> **Input data**:
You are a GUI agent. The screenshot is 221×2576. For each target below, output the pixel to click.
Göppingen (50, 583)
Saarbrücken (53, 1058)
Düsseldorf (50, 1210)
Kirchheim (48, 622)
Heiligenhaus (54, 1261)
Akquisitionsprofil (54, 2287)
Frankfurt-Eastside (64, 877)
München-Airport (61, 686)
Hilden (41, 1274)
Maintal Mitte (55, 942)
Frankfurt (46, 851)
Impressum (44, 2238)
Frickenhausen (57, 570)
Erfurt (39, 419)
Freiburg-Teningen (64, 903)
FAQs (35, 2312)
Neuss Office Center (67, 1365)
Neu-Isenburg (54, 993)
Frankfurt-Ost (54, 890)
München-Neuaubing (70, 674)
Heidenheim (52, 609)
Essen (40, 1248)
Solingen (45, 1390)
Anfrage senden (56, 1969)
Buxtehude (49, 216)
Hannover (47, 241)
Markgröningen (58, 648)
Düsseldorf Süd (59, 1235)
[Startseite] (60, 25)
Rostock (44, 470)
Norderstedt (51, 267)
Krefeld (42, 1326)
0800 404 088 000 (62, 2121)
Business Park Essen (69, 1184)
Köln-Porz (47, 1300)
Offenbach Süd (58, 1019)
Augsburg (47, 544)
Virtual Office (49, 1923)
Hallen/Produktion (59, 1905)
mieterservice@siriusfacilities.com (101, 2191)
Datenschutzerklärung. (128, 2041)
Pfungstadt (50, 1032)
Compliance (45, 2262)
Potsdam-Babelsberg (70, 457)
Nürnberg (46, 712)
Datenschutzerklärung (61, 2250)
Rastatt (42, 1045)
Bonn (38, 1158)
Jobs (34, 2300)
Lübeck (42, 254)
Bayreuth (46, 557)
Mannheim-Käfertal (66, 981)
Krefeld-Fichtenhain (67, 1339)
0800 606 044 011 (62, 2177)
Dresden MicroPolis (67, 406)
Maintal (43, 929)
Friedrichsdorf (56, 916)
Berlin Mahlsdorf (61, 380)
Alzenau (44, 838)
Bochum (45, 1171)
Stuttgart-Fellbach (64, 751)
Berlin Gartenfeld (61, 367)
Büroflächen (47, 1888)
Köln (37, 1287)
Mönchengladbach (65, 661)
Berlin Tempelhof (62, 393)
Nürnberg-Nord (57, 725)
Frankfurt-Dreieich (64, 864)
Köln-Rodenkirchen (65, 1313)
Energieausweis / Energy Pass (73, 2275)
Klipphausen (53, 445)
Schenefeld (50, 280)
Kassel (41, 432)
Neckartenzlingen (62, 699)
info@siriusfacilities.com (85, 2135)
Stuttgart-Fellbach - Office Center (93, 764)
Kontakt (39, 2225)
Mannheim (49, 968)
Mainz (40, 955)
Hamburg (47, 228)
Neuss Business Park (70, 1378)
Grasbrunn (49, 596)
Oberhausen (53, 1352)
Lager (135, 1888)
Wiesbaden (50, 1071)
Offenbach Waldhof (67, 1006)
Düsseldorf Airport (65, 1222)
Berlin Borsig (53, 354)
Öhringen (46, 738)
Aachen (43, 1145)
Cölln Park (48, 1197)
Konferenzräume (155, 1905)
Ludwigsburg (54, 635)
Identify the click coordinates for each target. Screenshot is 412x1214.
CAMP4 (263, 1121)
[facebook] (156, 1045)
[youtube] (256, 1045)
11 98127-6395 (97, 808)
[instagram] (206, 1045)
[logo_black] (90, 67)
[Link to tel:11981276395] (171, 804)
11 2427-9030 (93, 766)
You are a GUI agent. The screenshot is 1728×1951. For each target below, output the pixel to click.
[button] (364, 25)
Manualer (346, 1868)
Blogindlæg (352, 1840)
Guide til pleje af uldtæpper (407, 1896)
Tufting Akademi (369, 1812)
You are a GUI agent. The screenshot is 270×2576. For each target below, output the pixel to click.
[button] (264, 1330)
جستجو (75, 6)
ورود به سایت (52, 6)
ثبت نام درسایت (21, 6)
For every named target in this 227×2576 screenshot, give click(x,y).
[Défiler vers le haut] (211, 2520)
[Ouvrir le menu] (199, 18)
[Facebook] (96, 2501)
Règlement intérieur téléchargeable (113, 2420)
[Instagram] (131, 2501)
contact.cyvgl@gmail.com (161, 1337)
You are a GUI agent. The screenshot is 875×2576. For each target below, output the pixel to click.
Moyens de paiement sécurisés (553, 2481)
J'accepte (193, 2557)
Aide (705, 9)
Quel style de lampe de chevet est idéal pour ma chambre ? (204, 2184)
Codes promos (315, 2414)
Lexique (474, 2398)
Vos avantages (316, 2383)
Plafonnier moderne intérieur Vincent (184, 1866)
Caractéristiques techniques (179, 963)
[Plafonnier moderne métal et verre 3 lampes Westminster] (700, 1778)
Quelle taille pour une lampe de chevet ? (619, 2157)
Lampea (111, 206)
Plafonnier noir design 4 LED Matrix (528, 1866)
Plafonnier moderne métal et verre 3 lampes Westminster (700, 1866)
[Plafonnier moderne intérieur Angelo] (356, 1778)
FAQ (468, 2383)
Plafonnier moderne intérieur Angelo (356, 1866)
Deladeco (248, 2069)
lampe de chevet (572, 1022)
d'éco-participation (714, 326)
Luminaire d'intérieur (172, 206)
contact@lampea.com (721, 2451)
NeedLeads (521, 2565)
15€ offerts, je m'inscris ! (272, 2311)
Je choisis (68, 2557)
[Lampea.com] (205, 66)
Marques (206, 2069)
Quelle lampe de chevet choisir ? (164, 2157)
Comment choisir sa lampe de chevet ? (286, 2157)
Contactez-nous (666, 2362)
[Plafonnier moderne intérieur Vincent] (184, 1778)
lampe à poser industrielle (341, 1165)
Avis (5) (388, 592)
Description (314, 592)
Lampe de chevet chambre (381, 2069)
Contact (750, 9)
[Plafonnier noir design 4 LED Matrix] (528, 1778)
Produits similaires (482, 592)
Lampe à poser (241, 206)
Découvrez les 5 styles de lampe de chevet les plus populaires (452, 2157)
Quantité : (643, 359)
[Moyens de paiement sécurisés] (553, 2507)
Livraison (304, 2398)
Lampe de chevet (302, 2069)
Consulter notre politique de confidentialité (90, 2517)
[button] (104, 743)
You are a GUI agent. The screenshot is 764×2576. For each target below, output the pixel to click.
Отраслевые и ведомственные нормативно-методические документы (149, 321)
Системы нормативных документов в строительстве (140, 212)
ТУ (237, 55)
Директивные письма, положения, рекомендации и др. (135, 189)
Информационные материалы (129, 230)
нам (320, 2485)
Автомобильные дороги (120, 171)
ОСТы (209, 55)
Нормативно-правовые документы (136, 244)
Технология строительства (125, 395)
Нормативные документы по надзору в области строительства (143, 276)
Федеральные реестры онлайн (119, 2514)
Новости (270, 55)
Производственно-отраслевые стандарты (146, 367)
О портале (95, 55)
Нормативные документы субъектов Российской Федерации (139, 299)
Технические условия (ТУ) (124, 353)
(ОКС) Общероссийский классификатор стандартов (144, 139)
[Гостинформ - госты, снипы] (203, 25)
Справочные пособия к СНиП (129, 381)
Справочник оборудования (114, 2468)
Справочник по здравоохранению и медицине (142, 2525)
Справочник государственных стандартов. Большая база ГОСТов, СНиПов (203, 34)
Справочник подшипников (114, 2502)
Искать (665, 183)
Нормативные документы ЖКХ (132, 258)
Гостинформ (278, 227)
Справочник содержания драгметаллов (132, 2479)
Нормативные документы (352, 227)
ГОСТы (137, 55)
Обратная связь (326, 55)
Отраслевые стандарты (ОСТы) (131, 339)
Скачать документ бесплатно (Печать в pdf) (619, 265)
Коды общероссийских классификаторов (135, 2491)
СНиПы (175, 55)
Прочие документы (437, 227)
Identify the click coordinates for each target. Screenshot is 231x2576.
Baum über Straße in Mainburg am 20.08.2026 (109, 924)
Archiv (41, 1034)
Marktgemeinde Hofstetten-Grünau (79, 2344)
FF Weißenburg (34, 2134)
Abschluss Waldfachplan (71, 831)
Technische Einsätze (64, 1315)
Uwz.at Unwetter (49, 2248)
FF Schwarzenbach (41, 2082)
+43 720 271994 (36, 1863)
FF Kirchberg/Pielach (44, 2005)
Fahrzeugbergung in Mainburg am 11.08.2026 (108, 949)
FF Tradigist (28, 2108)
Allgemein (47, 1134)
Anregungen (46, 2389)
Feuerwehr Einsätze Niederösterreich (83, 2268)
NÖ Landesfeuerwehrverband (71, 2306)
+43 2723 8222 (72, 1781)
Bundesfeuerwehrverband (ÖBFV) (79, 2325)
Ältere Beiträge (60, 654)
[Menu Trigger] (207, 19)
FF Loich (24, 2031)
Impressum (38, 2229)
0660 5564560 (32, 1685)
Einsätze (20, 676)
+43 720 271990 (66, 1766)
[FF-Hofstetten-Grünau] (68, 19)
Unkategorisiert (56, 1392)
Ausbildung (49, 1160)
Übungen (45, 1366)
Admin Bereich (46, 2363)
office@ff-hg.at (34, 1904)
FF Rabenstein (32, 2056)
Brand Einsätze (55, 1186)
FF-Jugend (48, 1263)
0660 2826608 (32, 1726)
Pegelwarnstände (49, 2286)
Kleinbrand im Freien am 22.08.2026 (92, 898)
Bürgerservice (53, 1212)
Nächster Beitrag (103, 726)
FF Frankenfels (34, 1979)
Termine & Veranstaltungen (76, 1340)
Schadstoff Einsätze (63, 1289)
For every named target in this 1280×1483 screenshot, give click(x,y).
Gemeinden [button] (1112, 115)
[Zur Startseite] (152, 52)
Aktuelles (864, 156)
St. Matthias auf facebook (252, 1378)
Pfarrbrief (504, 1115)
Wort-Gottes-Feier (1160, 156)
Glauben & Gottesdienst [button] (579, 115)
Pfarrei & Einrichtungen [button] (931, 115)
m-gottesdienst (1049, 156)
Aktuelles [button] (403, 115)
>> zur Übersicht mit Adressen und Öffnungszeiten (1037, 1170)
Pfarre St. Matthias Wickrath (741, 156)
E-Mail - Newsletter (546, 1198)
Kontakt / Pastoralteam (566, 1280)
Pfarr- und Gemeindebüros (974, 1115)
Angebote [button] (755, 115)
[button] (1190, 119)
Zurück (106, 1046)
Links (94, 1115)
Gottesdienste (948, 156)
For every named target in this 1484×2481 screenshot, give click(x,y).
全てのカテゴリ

> **Prompt**: Up to and including the line with "Neuss Business Park (70, 1378)", output each line of the entries above exactly, starting from the first.

> **Exercise response**:
You are a GUI agent. The screenshot is 221×2576. For each target below, output the pixel to click.
Göppingen (50, 583)
Saarbrücken (53, 1058)
Düsseldorf (50, 1210)
Kirchheim (48, 622)
Heiligenhaus (54, 1261)
Akquisitionsprofil (54, 2287)
Frankfurt-Eastside (64, 877)
München-Airport (61, 686)
Hilden (41, 1274)
Maintal Mitte (55, 942)
Frankfurt (46, 851)
Impressum (44, 2238)
Frickenhausen (57, 570)
Erfurt (39, 419)
Freiburg-Teningen (64, 903)
FAQs (35, 2312)
Neuss Office Center (67, 1365)
Neu-Isenburg (54, 993)
Frankfurt-Ost (54, 890)
München-Neuaubing (70, 674)
Heidenheim (52, 609)
Essen (40, 1248)
Solingen (45, 1390)
Anfrage senden (56, 1969)
Buxtehude (49, 216)
Hannover (47, 241)
Markgröningen (58, 648)
Düsseldorf Süd (59, 1235)
[Startseite] (60, 25)
Rostock (44, 470)
Norderstedt (51, 267)
Krefeld (42, 1326)
0800 404 088 000 (62, 2121)
Business Park Essen (69, 1184)
Köln-Porz (47, 1300)
Offenbach Süd (58, 1019)
Augsburg (47, 544)
Virtual Office (49, 1923)
Hallen/Produktion (59, 1905)
mieterservice@siriusfacilities.com (101, 2191)
Datenschutzerklärung. (128, 2041)
Pfungstadt (50, 1032)
Compliance (45, 2262)
Potsdam-Babelsberg (70, 457)
Nürnberg (46, 712)
Datenschutzerklärung (61, 2250)
Rastatt (42, 1045)
Bonn (38, 1158)
Jobs (34, 2300)
Lübeck (42, 254)
Bayreuth (46, 557)
Mannheim-Käfertal (66, 981)
Krefeld-Fichtenhain (67, 1339)
0800 606 044 011 (62, 2177)
Dresden MicroPolis (67, 406)
Maintal (43, 929)
Friedrichsdorf (56, 916)
Berlin Mahlsdorf (61, 380)
Alzenau (44, 838)
Bochum (45, 1171)
Stuttgart-Fellbach (64, 751)
Berlin Gartenfeld (61, 367)
Büroflächen (47, 1888)
Köln (37, 1287)
Mönchengladbach (65, 661)
Berlin Tempelhof (62, 393)
Nürnberg-Nord (57, 725)
Frankfurt-Dreieich (64, 864)
Köln-Rodenkirchen (65, 1313)
Energieausweis / Energy Pass (73, 2275)
Klipphausen (53, 445)
Schenefeld (50, 280)
Kassel (41, 432)
Neckartenzlingen (62, 699)
info@siriusfacilities.com (85, 2135)
Stuttgart-Fellbach - Office Center (93, 764)
Kontakt (39, 2225)
Mannheim (49, 968)
Mainz (40, 955)
Hamburg (47, 228)
Neuss Business Park (70, 1378)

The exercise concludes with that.